The foodservice courses are designed to include all types of foodservice: commercial chain and independent restaurants, non-commercial business and industry food services, childcare facilities, country club management, and all other types serving food. Upon graduation, students are prepared for management careers in the fast growing commercial foodservice industry including specialty restaurants, fine dining, coffee shops, fast food outlets, cafeterias, hotel restaurants, and wholesale food and beverage sales. Other career opportunities include managing one's own business, working for a contract company, operating a school lunch program, working for hospital/nursing homes/correctional and leisure food services as well as the private club sector of the hospitality industry.

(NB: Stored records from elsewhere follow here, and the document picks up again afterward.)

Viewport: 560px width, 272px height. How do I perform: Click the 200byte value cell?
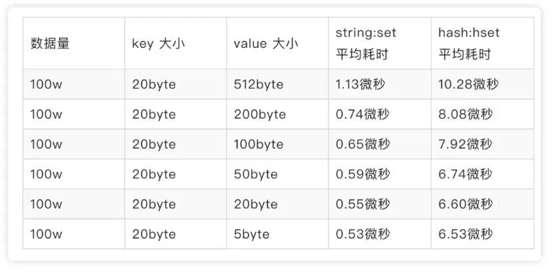click(x=277, y=114)
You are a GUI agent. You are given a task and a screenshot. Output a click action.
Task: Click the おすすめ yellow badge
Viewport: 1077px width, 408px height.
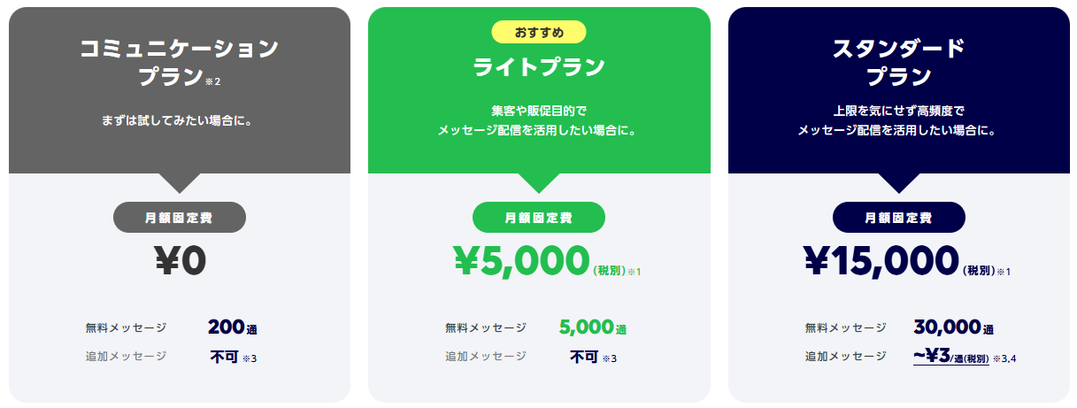tap(538, 33)
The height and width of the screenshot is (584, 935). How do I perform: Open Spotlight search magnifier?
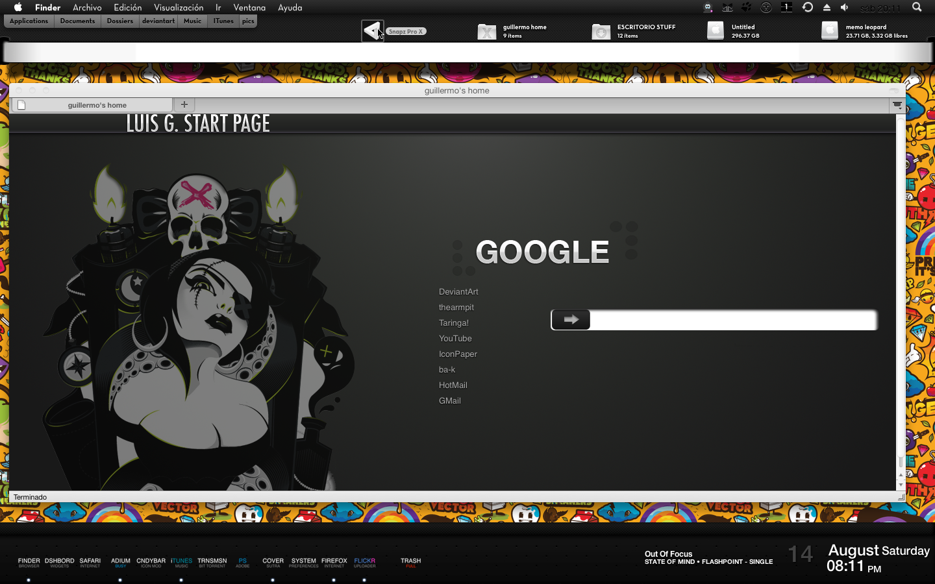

Course Requirements (15 Credit Hours)
  • (3) HTM 31100 Procurement Management for Foodservice
  • (3) HTM 32200 Hospitality Facilities Management
  • (3) HTM 52200 Equipment for Restaurants, Hotels, and Institutions

Select six credit hours of the following:

  • (3) FS 47000 Wine Appreciation (must be 21 years of age)
  • (3) HTM 31500 Club Management and Operations
  • (3) HTM 35100 E-business for the Hospitality and Tourism Sector
  • HTM 39200 Classical Cuisine
  • HTM 39300 Advanced Foodservice Techniques
  • HTM 39400 Advanced Service Practicum
  • HTM 44100 Financial Management for the Hospitality Industry
  • HTM 52300 Hospitality Facility Design
  • HTM 59100 Research Issues in Foodservice Management

Curriculum Objectives

  • Understand various foodservice systems and the operational necessities of meeting company objectives and satisfying regulatory requirements.
  • Understand the operational requirements to produce food including: menu development, procurement, production, and service for the foodservice industry.
  • Understand the components of organizational structure and corporate cultures found in the foodservice industry and describe how to function effectively within recognized boundaries.
  • Understand and describe how to operate within the legal system governing the foodservice industry.
  • Analyze financial information and effectively evaluate financial performance of operations in the foodservice industry.
  • Develop or modify a plan to ensure the safety of food served and maintain the appropriate level of food quality.
  • Understand marketing concepts, develop a basic marketing plan, and describe how to implement within a foodservice setting.
  • Understand the principles and concepts associated with human resources including: effectively recruiting, interviewing, hiring, supervising, and evaluating qualified individuals in foodservice settings.
  • Understand the concepts of leadership and demonstrate that understanding by effectively leading and motivating workers in the foodservice industry.
  • Evaluate the operational effectiveness of food production and service facilities and make recommendations on improving the facilities or process.